Picture Parade Two Hundred and Forty-Four

These beautiful photos speak loud and clear for wildlife

Today and next Sunday I am republishing the most beautiful wildlife photographs you have ever seen.

To ensure that copyright ownership is presented correctly, I shall be including the text that comes with the photographs. Part One today; Part Two in a week’s time.


These beautiful photos speak loud and clear for wildlife

ANGELA NELSON, October 19, 2017

‘Swim gym’ by Laurent Ballesta of France is a finalist in the Wildlife Photographer of the Year contest. (Photo: Laurent Ballesta/Wildlife Photographer of the Year)

The Wildlife Photographer of the Year contest, organized by the Natural History Museum, London, has been stunning audiences with beautiful, dramatic photos of the natural world for 53 years. This year’s competition attracted nearly 50,000 entries across 92 countries.

Judges chose the winning images based on creativity, originality and technical excellence. And as they expressed when choosing previous winners, images get bonus points if they tell a broader story about the current challenges facing wildlife and the environment.

“As we contemplate our critical role in Earth’s future, the images show the astonishing diversity of life on our planet and the crucial need to shape a more sustainable future,” the Natural History Museum said in a press release.

The photo above of Weddell seals in east Antarctica, titled “Swim gym,” is by Laurent Ballesta of France and is one of this year’s 13 Wildlife Photographer of the Year finalists. Keep reading below for more, with some of the top winners listed at the end.

‘Arctic treasure’ by Sergey Gorshkov of Russia is a finalist in the Animal Portraits category. (Photo: Sergey Gorshkov/Wildlife Photographer of the Year)

This image by Sergey Gorshkov of Russia, which shows an Arctic fox carrying its trophy from a raid on a snow goose nest, was taken on Wrangel Island in the Russian Far East. Each June, vast flocks of snow geese descend on the tundra to lay their eggs, traveling from 3,000 miles away in British Columbia and California, according to the museum.
Arctic foxes will dine on weak or sick birds, and as the snow geese lay their eggs, the foxes steal up to 40 of them a day.
“Most of the eggs are then cached, buried in shallow holes in the tundra, where the soil stays as cold as a refrigerator. These eggs will remain edible long after the brief Arctic summer is over and the geese have migrated south again. And when the new generation of young foxes begins to explore, they too will benefit from the hidden treasures,” the museum says.

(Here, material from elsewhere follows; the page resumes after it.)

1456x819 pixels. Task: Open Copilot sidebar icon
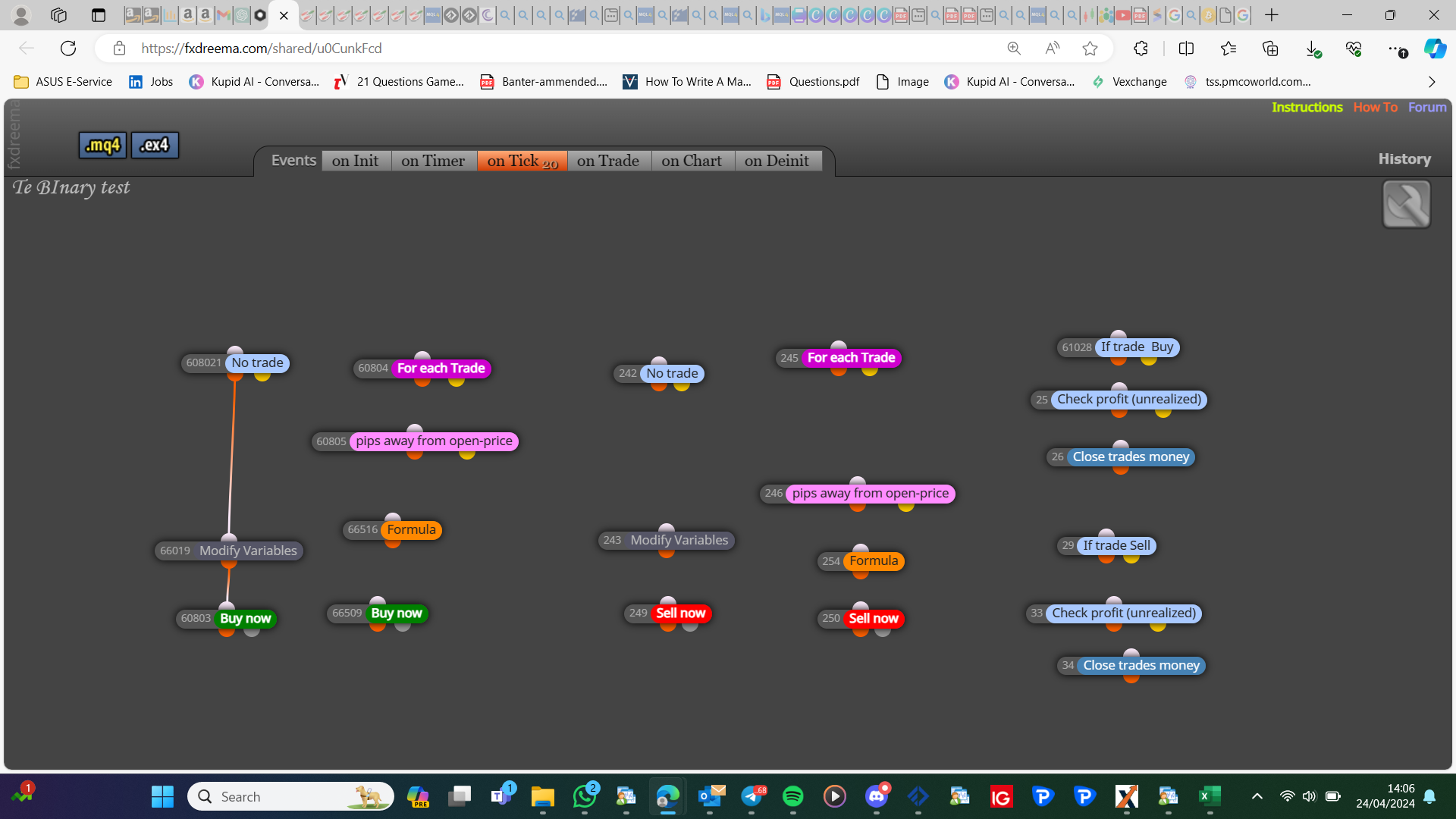coord(1435,49)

Ashleigh Scully of the United States is a finalist in the the 11- to 14-year-old group for ‘Bear hug,’ taken in Alaska’s Lake Clark National Park. (Photo: Ashleigh Scully/Wildlife Photographer of the Year)

Can you believe this is an entry in the 11- to 14-year-old age group? Titled “Bear hug” and showing a mother brown bear and her cub, it was taken in Alaska’s Lake Clark National Park by Ashleigh Scully of the United States.

“After fishing for clams at low tide, this mother brown bear was leading her young spring cubs back across the beach to the nearby meadow. But one young cub just wanted to stay and play,” according to the museum. Scully came to the park to photograph the family life of brown bears because the area provides a lot of bear food: grasses in the meadows, salmon in the river and clams on the shore.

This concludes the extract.